This function combines the key parts of the first five steps described
below, using sensible, widely-used defaults. It gives detailed console
output to guide you on the next steps to take with your compendium (it
will not create a GitHub repository, or do the Travis and Docker steps
detailed below). If you prefer a graphical user interface for the main
rrtools functions and tips on how to choose among the options, try our
[rrtools.addin](https://github.com/nevrome/rrtools.addin).

### Detailed step-by-step creation of a research compendium

To create a reproducible research compendium step-by-step using the
rrtools approach, follow these detailed instructions. We use
[RStudio](https://www.rstudio.com/products/rstudio/#Desktop), and
recommend it, but is not required for these steps to work. We recommend
copy-pasting these directly into your console, and editing the options
before running. We dont recommend saving these lines in a script in
your project: they are meant to be once-off setup functions.
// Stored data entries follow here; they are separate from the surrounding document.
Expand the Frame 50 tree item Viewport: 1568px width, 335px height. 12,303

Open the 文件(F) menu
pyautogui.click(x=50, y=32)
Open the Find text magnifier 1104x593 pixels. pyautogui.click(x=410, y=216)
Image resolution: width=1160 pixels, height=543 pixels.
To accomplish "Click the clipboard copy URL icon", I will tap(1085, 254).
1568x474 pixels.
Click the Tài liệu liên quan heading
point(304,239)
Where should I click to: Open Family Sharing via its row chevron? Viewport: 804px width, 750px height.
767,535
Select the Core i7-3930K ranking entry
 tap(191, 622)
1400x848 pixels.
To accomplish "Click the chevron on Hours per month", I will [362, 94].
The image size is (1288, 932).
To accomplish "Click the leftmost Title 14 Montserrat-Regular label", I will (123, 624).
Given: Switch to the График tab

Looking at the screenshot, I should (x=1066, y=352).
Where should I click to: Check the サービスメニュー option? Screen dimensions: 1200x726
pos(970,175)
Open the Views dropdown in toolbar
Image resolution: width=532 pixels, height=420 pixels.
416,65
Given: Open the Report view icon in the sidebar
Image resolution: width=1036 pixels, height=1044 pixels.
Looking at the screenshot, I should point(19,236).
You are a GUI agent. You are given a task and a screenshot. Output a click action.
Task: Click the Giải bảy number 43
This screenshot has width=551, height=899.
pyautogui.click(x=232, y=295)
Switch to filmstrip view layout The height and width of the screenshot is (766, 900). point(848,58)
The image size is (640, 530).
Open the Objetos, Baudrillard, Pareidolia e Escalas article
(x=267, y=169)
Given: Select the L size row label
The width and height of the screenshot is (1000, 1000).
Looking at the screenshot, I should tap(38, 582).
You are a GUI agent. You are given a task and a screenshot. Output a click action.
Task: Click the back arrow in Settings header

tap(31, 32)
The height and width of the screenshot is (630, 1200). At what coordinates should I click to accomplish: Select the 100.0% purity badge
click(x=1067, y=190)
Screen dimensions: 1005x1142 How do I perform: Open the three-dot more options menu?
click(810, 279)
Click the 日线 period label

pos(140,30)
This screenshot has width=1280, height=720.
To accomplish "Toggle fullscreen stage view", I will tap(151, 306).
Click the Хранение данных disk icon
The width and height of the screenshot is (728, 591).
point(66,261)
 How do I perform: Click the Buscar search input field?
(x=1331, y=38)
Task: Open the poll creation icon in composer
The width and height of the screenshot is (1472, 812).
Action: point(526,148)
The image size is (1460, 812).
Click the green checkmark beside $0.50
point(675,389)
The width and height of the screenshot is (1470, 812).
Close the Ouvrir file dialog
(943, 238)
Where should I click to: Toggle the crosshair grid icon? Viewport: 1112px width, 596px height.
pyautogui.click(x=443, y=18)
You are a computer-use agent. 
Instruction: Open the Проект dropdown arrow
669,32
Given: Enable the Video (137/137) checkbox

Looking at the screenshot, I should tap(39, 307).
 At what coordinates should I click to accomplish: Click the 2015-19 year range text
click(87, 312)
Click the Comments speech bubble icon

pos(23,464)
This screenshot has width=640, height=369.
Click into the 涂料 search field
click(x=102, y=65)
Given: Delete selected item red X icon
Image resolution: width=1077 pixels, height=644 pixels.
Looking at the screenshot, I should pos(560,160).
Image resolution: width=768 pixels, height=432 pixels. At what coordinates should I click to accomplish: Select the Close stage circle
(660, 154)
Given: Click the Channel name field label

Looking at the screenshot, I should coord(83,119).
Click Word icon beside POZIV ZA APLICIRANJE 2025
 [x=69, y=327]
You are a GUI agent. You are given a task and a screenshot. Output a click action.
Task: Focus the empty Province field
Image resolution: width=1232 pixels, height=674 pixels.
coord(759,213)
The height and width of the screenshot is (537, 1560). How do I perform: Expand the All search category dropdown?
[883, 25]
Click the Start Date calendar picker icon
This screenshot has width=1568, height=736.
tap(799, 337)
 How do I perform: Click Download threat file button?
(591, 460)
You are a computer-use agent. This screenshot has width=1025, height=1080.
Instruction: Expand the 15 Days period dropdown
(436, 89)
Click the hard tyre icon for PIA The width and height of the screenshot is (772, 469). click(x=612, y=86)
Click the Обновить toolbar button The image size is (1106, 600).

#### 1\. `rrtools::use_compendium("pkgname")`

  - this uses `usethis::create_package()` to create a basic R package
    with the name `pkgname` (you should use a different one), and then,
    if youre using RStudio, opens the project. If youre not using
    RStudio, it sets the working directory to the `pkgname` directory.
  - we need to:
      - choose a location for the compendium package. We recommend two
        ways to do this. First, you can specify the full path directly,
        (e.g.,
        `rrtools::use_compendium("C:/Users/bmarwick/Desktop/pkgname")`).
        Alternatively, you can set the working directory in RStudio
        using the drop-down menu: `Session` -\> `Set Working Directory`
        and then run `rrtools::use_compendium("pkgname")`.
      - edit the `DESCRIPTION` file (located in your `pkgname`
        directory) to include accurate metadata
      - periodically update the `Imports:` section of the `DESCRIPTION`
        file with the names of packages used in the code we write in the
        Rmd document(s) (e.g., `usethis::use_package("dplyr",
        "imports")`)

#### 2\. `usethis::use_mit_license(name = "My Name")`

  - this adds a reference to the MIT license in the
    [DESCRIPTION](DESCRIPTION) file and generates a [LICENSE](LICENSE)
    file listing the name provided as the copyright holder
  - to use a different license, replace this line with
    `usethis::use_gpl3_license(name = "My Name")`, or follow the
    instructions for other licenses

#### 3\. `usethis::use_git()` then `usethis::use_github(credentials = git2r::cred_ssh_key(), auth_token = "xxxx", protocol = "https", private = FALSE)`

  - if you are connected to the internet, this initializes a local git
    repository (`use_git()`), then `use_github()` connects to
    [GitHub](https://github.com), and creates a remote repository
  - if you are not connected to the internet, use `use_git()` to
    initialise a local git repository for your project, and save the
    `use_github` step for when you are online. Reopen your project in
    RStudio to see the git buttons on the toolbar.
  - we need to:
      - install and configure git *before* running this line. See [Happy
        Git With R](http://happygitwithr.com) for details on how to do
        this. Make sure to set up a [SSH
        key](https://happygitwithr.com/ssh-keys.html) to connect to your
        Github account conveniently.
      - get a [personal access
        token](https://github.com/settings/tokens), and replace xxxx
        with that token. See the
        [usethis](https://usethis.r-lib.org/articles/articles/usethis-setup.html#get-and-store-a-github-personal-access-token)
        documentation for an easy method to get this token. When you do
        so (click Generate new token), make sure the repo scope is
        included by checking the repo box. Dont save this token in
        your project, keep it elsewhere.

#### 4\. `rrtools::use_readme_rmd()`

  - this generates [README.Rmd](README.Rmd) and renders it to
    [README.md](README.md), ready to display on GitHub. It contains:
      - a template citation to show others how to cite your project.
        Edit this to include the correct title and
        [DOI](https://doi.org).
      - license information for the text, figures, code and data in your
        compendium
  - this also adds two other markdown files: a code of conduct for users
    [CONDUCT.md](CONDUCT.md), and basic instructions for people who want
    to contribute to your project [CONTRIBUTING.md](CONTRIBUTING.md),
    including for first-timers to git and GitHub.
  - render this document after each change to refresh
    [README.md](README.md), which is the file that GitHub displays on
    the repository home page

#### 5\. `rrtools::use_analysis()`

  - this function has three `location =` options: `top_level` to create
    a top-level `analysis/` directory, `inst` to create an `inst/`
    directory (so that all the sub-directories are available after the
    package is installed), and `vignettes` to create a `vignettes/`
    directory (and automatically update the `DESCRIPTION`). The default
    is a top-level `analysis/`.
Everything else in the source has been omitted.